**GIVEN REQUEST**
Reproduce the passage on teachers' ICT professional development word for word, between "Teachers were asked" and "its transforming qualities.", inclusive.

Teachers were asked to comment on what they considered was effective ICT professional development. Four themes emerged from the data: just in time, mentoring, structured sharing activities and training approaches. Each theme is explored for its transforming qualities.
Just in time

When teachers talk about ‘Just in time’ ICT professional development it means that they want professional support provided just at the time they require it. The timing of the support is critical to the implementation of ICT. The term ‘Just in time’ has been used widely by Jamie McKenzie (1998, p.1) when describing the “best way to win widespread use of new technologies”. The type of support can focus on both pedagogical needs as well as personal ICT competency. The emphasis of this professional development practice is on providing responses quickly and on a daily basis or when needed by the teacher. In the following interview excerpt a computer coordinator provides her idea of ‘Just in time’ support and how it relates to gaining ICT competency and a professional development leader in the school:

Emme … because they have to do a webpage in year three they have to be able to insert a picture in year one. We need to develop a school ICT continua. So we could then say to the teachers these are the skills that are required and which of these skills don’t you have and then we could get some professional development on that. And just how that would have it would be to look for anyone else on the staff that would have it and I think that point in time is the best professional development.

**EXTRACTED RECORDS**
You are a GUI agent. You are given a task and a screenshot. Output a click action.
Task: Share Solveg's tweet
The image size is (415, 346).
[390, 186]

* * *

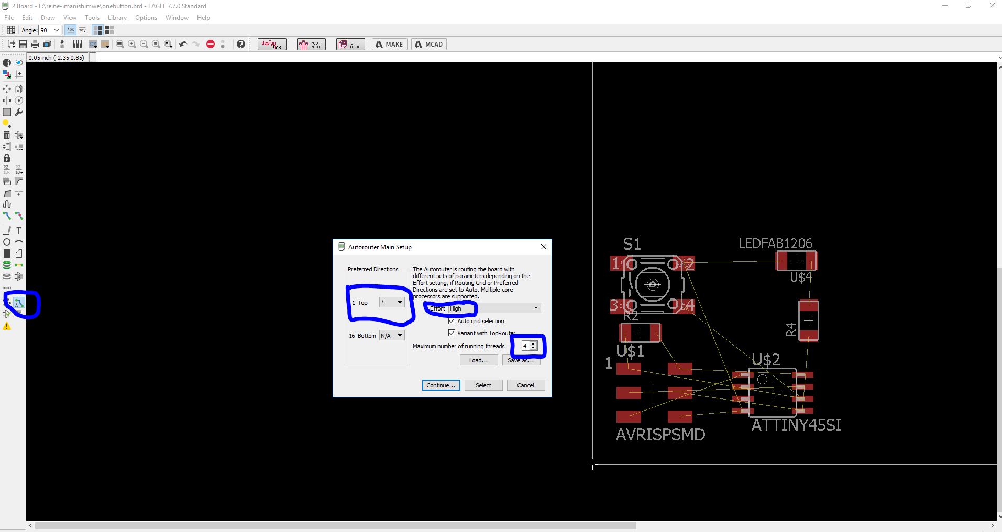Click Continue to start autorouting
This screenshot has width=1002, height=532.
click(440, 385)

**FINAL RESULT**
Teachers were asked to comment on what they considered was effective ICT professional development. Four themes emerged from the data: just in time, mentoring, structured sharing activities and training approaches. Each theme is explored for its transforming qualities.